Matthew McConaughey recounts diving headfirst into his hometown tragedy
"Our firearm policy is failing us, and we are failing it," McConaughey wrote.
Matthew McConaughey penned an essay for Esquire calling for stricter gun regulations in the aftermath of the Robb Elementary School massacre that took place in his hometown of Uvalde, Texas.
"Our firearm policy is failing us, and we are failing it," McConaughey wrote in the essay, published Tuesday.
In the essay, he called for raising the minimum age to buy an assault rifle to 21 years old, a measure many of the victims' families advocated for this past week during a press conference.
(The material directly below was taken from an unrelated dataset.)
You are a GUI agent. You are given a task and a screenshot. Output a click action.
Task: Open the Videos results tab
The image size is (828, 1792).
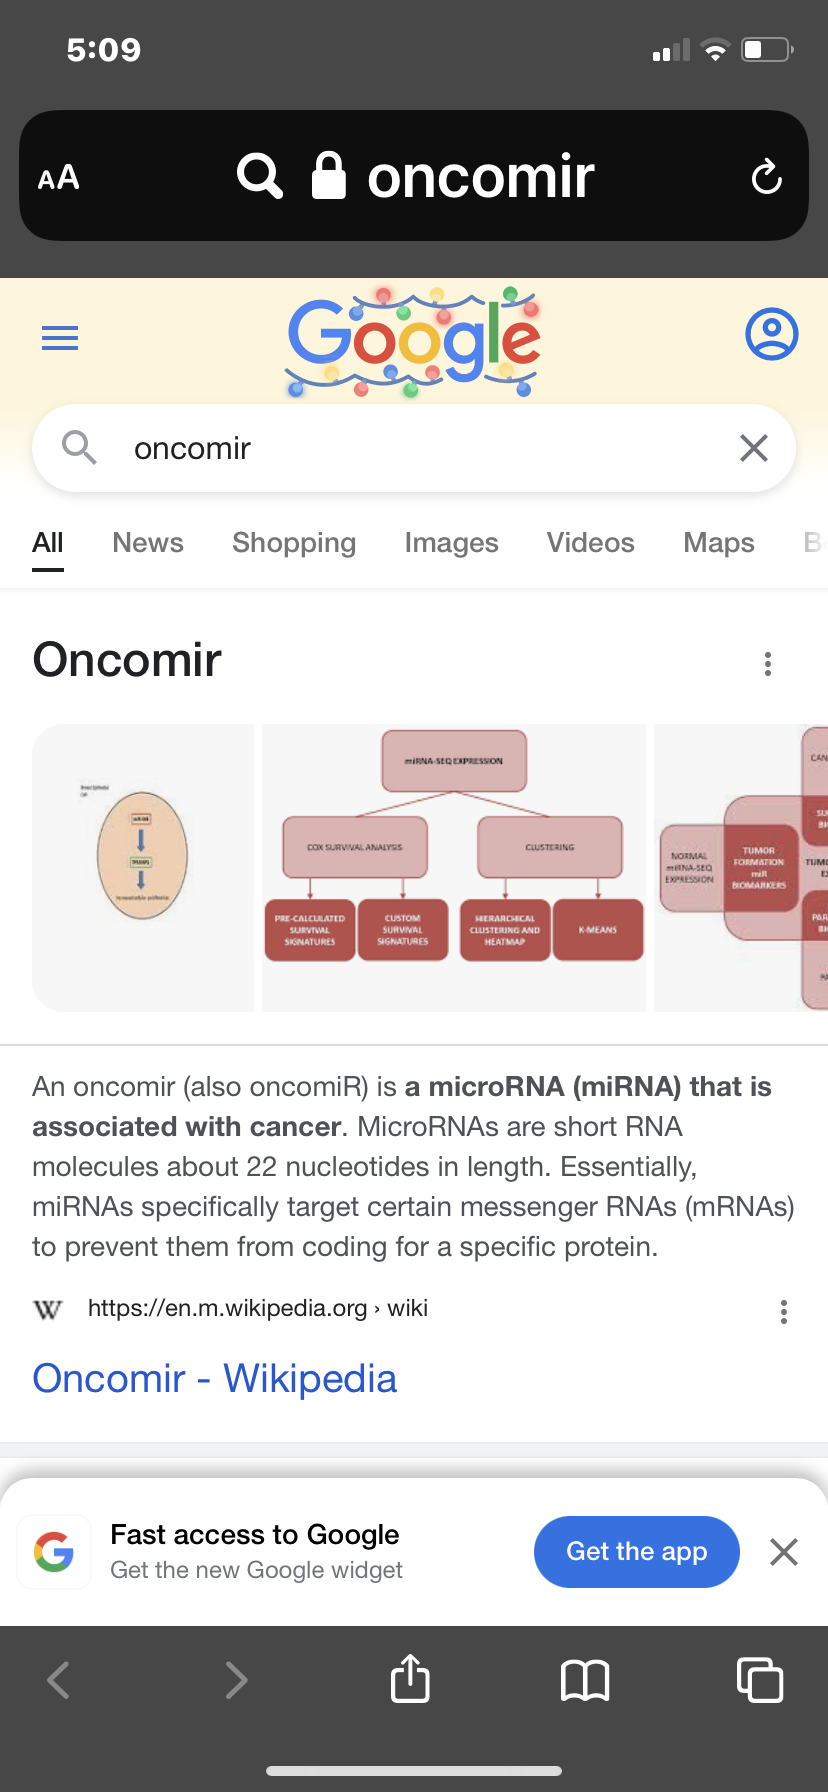click(590, 543)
He also reiterated his support for stronger background checks and mandatory gun safety training.
This is not the first time McConaughey has expressed his views on stricter measures regarding who should be able to own a gun.
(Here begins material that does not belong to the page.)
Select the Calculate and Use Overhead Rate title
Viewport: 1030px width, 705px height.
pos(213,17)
Weeks after the shooting, he wrote an op-ed in the Austin American-Statesman calling for what he referred to as "gun responsibility" measures. Days after that, he gave an emotional speech at the White House calling on Congress to pass gun reform.
"How can these families continue to honor these deaths by keeping the dreams of these children and teachers alive?" he asked from the White House press briefing room in June. "How can we make the loss of these lives matter?"
In his Esquire essay, McConaughey offered an answer.
He spent the weeks following that speech on the telephone, he wrote, ringing senators he had met on his trip. His goal was to get 10 Republican votes for a gun control measure being weighed in the Senate that would lengthen the waiting period for background checks and put millions of dollars toward gun law enforcement.
In the end, 15 Senate republicans voted in favor of the bill and President Joe Biden signed it into law in late June. McConaughey wrote that the bill doesn't solve everything.
"We'd done our best to make their lives matter," he wrote.
McConaughey spent the first 10 years of his life in Uvalde. He held his first lemonade stand in the town, saw his first movie at the theater there, and spent his first allowance at the local drug store, according to his essay. He went to school less than a mile from Robb Elementary.
Just days after the shooting that left 21 victims dead, he and his wife, Camila, returned. They met with families of the victims.
"Fathers, mothers, brothers and sisters reveled in sharing the passions, dreams and affections of their loved ones who were alive just days earlier," he wrote in Esquire.
It was after reconnecting with families in his hometown that he was spurred into action, he said.
He has reconnected with his town's sports teams, too.
In September, McConaughey lent his voice to an ESPN College Gameday package focused on the players of the Uvalde High School football team after they won their first home game in a nail-biter.
"The crowd cheered these young men," he said. "Young men who kept the faith. Young men who claimed a victory that seemed out of reach. Young men that reminded us that even in the most painful and darkest of times, light comes in the morning."